-- Start GIVEN DATA --

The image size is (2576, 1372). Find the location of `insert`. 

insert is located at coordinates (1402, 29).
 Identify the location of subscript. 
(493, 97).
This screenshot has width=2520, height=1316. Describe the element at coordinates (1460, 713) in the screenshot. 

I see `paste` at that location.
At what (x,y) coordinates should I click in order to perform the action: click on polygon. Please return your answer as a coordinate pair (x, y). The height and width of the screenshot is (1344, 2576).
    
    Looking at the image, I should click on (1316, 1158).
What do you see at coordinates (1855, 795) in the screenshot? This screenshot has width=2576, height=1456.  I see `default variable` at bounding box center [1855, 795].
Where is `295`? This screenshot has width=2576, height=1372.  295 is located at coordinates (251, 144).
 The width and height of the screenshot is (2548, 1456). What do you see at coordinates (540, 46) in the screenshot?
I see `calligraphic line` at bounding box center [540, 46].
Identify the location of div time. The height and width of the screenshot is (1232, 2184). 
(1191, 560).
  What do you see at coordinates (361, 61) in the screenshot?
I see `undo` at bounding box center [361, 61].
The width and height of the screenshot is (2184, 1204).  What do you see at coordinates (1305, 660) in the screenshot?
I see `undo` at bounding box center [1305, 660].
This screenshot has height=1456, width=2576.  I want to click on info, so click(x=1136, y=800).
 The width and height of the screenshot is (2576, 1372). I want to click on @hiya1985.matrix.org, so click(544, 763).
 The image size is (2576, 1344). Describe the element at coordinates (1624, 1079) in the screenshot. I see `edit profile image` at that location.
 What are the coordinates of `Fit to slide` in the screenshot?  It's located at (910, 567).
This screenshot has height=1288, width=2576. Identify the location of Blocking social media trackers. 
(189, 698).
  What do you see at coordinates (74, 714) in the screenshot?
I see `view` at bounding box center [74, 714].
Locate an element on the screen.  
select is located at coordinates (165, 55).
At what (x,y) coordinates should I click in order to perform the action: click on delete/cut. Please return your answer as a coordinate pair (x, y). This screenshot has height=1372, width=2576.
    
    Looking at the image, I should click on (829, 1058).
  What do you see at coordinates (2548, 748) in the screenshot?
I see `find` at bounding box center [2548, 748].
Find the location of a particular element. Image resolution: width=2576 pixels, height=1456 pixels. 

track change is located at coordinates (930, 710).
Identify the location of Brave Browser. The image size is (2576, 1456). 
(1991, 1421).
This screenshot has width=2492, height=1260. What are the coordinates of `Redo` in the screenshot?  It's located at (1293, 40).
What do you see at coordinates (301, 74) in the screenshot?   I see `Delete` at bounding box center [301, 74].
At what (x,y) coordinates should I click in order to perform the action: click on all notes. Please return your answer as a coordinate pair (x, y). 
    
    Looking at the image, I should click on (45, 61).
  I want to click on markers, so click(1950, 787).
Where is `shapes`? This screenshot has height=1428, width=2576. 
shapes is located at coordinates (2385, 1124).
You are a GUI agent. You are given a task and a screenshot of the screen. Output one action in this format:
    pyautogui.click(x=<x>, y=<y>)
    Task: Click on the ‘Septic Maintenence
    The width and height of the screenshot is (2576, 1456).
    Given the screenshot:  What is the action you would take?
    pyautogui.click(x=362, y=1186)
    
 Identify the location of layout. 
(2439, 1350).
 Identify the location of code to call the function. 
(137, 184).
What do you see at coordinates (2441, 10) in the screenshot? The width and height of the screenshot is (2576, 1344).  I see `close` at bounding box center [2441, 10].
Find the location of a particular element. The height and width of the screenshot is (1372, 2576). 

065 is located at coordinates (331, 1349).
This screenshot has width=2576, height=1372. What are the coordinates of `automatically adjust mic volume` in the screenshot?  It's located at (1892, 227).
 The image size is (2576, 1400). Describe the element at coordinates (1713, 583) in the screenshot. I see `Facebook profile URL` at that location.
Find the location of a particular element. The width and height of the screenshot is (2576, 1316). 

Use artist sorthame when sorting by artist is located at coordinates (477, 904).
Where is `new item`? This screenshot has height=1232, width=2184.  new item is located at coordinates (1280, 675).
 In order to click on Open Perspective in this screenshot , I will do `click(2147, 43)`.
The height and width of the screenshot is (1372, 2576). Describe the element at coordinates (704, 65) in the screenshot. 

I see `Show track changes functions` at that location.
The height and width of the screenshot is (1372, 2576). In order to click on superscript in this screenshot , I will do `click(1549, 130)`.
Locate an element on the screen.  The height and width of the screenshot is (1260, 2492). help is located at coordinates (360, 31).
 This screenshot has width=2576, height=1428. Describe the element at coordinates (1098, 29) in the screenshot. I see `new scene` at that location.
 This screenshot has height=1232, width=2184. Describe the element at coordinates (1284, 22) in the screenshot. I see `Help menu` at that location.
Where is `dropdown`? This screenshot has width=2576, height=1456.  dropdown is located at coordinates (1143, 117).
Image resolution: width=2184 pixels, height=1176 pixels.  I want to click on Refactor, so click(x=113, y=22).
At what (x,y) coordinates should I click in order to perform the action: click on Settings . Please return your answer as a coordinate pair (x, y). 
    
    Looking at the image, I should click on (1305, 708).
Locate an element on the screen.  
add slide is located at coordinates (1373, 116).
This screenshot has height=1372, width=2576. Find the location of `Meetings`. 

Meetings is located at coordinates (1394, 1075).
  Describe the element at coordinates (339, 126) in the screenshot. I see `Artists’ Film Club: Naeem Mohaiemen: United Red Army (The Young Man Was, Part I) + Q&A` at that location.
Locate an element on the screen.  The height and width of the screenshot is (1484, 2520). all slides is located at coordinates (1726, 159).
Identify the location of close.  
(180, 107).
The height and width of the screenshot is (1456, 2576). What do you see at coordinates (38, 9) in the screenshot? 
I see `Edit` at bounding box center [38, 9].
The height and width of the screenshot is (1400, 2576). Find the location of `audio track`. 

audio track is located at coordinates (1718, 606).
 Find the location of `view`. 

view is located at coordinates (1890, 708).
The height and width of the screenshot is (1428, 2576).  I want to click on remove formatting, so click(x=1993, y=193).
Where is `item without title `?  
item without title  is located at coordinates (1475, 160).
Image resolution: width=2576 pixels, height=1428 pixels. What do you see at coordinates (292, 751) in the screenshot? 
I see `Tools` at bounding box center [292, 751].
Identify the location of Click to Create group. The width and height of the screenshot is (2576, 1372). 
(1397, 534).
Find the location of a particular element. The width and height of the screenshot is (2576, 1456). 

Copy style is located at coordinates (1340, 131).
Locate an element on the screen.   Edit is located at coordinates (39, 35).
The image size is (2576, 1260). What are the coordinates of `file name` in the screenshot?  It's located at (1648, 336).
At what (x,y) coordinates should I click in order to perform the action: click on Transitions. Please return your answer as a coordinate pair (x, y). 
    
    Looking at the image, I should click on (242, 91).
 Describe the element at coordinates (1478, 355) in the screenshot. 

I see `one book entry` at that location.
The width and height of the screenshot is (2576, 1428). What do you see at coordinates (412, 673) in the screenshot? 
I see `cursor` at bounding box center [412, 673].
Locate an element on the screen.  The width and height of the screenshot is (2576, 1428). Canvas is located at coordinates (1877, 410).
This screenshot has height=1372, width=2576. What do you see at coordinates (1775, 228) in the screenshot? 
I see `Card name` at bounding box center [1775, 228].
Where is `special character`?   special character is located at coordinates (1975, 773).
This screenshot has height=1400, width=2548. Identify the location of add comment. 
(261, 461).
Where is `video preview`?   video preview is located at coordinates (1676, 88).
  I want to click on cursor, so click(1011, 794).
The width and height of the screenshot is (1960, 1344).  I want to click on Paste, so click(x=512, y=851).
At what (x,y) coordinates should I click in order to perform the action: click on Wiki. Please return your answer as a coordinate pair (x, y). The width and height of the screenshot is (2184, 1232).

-- End GIVEN DATA --

▶ [WHAT IS ASKED] Could you copy out the items verbatim, from the first one down through the line that contains "center [1305, 660].", including both ends?

▶ [FINAL RESULT]
The image size is (2576, 1372). Find the location of `insert`. 

insert is located at coordinates (1402, 29).
 Identify the location of subscript. 
(493, 97).
This screenshot has width=2520, height=1316. Describe the element at coordinates (1460, 713) in the screenshot. 

I see `paste` at that location.
At what (x,y) coordinates should I click in order to perform the action: click on polygon. Please return your answer as a coordinate pair (x, y). The height and width of the screenshot is (1344, 2576).
    
    Looking at the image, I should click on (1316, 1158).
What do you see at coordinates (1855, 795) in the screenshot? This screenshot has width=2576, height=1456.  I see `default variable` at bounding box center [1855, 795].
Where is `295`? This screenshot has width=2576, height=1372.  295 is located at coordinates (251, 144).
 The width and height of the screenshot is (2548, 1456). What do you see at coordinates (540, 46) in the screenshot?
I see `calligraphic line` at bounding box center [540, 46].
Identify the location of div time. The height and width of the screenshot is (1232, 2184). 
(1191, 560).
  What do you see at coordinates (361, 61) in the screenshot?
I see `undo` at bounding box center [361, 61].
The width and height of the screenshot is (2184, 1204).  What do you see at coordinates (1305, 660) in the screenshot?
I see `undo` at bounding box center [1305, 660].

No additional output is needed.